Looks like they found a tenth planet.

Naw. Everybody knows it’s Rupert.

MALKAV: Ooo! Ooo! We’re ALL … aliens! Yeah! From the planet … Yuggoth!

Why “Quaoar”? I have nothing against ancient American Indian mythology, but all the other planets (if planet is what it turns out to be) have been named after Roman Gods - why make this one different (and relatively unpronounceable)? There are lots to choose from. I favour Terminus, though of course they might find another one further out. On second thoughts, scratch that idea.

I think astronomers should do away with the term planet altogether and deal with bodies orbiting stars like they deal with stars and galaxies. Give it a letter, an R for rocky body, a G for gasseous body or an I for icy body. And then give it a number depending on how large it is. Let them range from 0 to 9. So Earth might be an R4. Jupiter a G8 and Pluto an I1. Quaoar would be an I0 and Ceres would be an R0.

Anyhoo that has been my thoughts on the subject of planets fo the last 6 years.

Is there any chance the spaceprobe to Pluto might be able to snag a look at this baby? They look pretty close together.

P.S. Wow, that is one long URL.

Nah-uh, because that definition coupled with your addendum would mean Mercury, Venus, Earth, etc. are now moons, since they orbit the “planet” Sun. :wink:

Well, why do they need that “indirectly” at all? What planet, in the normal sense of the term, only indirectly something undergoing fusion?

orbits, of course…indirectly orbits.

:smack:

[Inside Joke] We didn’t land on the moon! The moon landed on us! Do you have any idea how long it takes to get gouda out of your hair?[inside joke]

Re-Arakis
There already is an Arakis. It’s a star.

RE-Charon
I get the reference but have never heard of the object in question.

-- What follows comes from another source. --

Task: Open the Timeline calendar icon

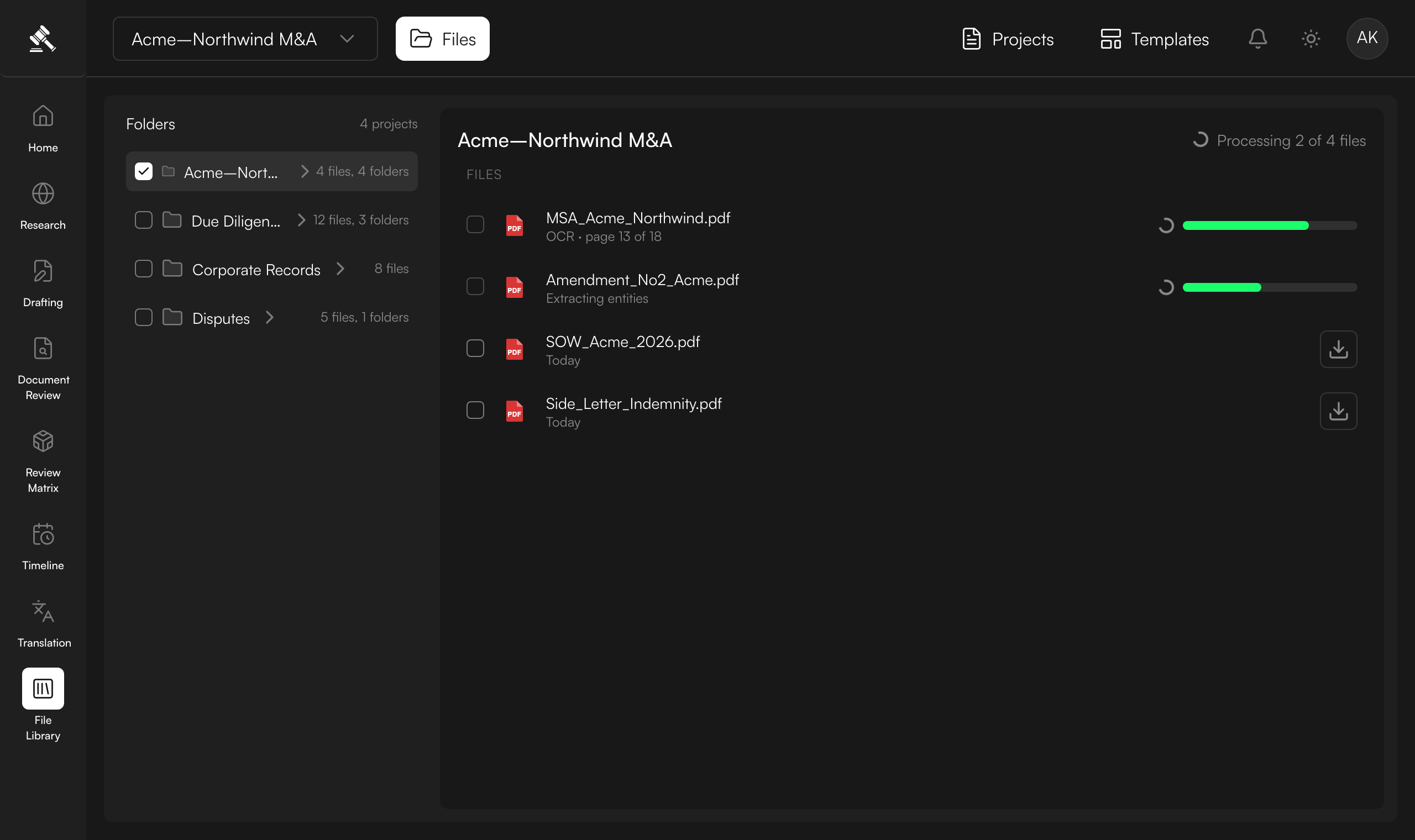Action: [x=43, y=534]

Can you provide more info?

Re-Tenth Planet In General
I’d be bored if a 10th planet was simply farther away than the rest. I want a 10th planet whose orbit is perpendicular to the rest. Or a Gor, or AutoCthonia whose orbit is identical to Earth’s, but on the opposite side of the sun.

Charon is Pluto’s moon. http://seds.lpl.arizona.edu/nineplanets/nineplanets/pluto.html

I wasn’t aware we had lost any planets. And I thought the next one was supposed to be named Goofy!

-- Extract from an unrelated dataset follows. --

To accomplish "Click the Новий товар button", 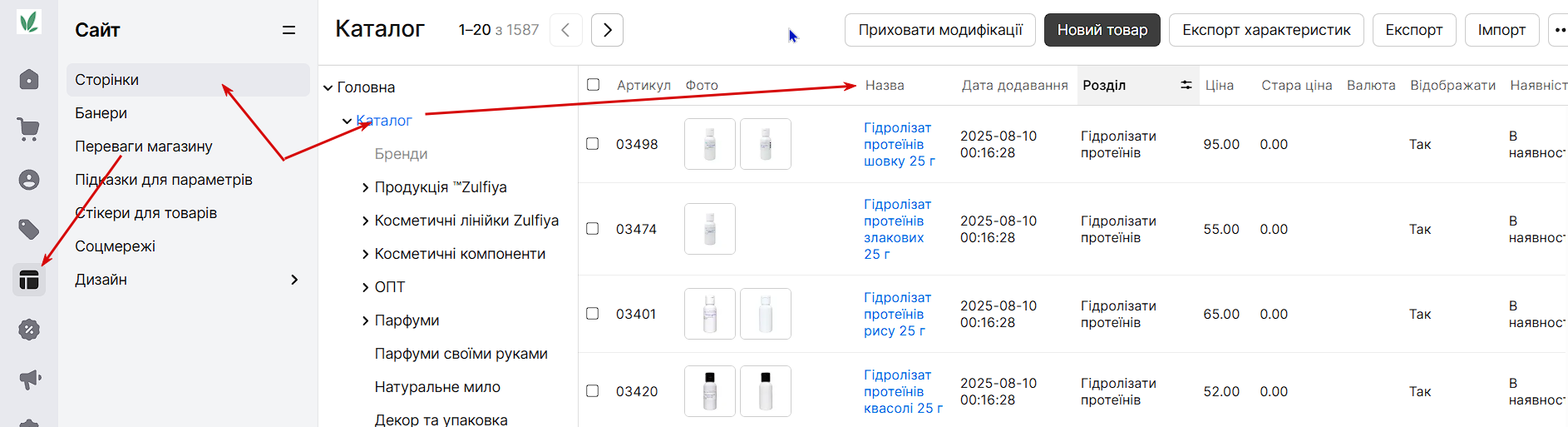I will pyautogui.click(x=1102, y=30).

Good point. I also wondered about how they would define what “spherical” is. Exactly how lumpy can it be without losing planet-status? It ends up as another arbitrary call.

I imagine someday (and likely not until we know a lot more about extrasolar planets than we do now) that there could be a classification system similar to the H-R diagram for stars. It could include everything from dust to comets to gas giants. Just don’t ask me to figure out how the scheme works :wink:

Spiratu, the idea of “indirectly orbiting*” the star was meant to include moons. The reason they did this was because in theory, due to gravitational interactions, a smaller planet could get captured by a bigger one and suddenly become a moon. Or a moon could escape a planets gravity, start orbiting the star, and become a planet. To avoid the possibility of objects changing classifications over time, they chose to lump both moons and planets in the same category.

*my words, not necessarily S&T’s

What’s that from?

Well, if Disney gets a say in the process…

From Fight club:

Narrator: When deep space exploration ramps up, it will be the corporations that name everything. The IBM Stellar Sphere. The Philip-Morris Galaxy. Planet Starbucks.

Makes me glad it got the wierd name it did.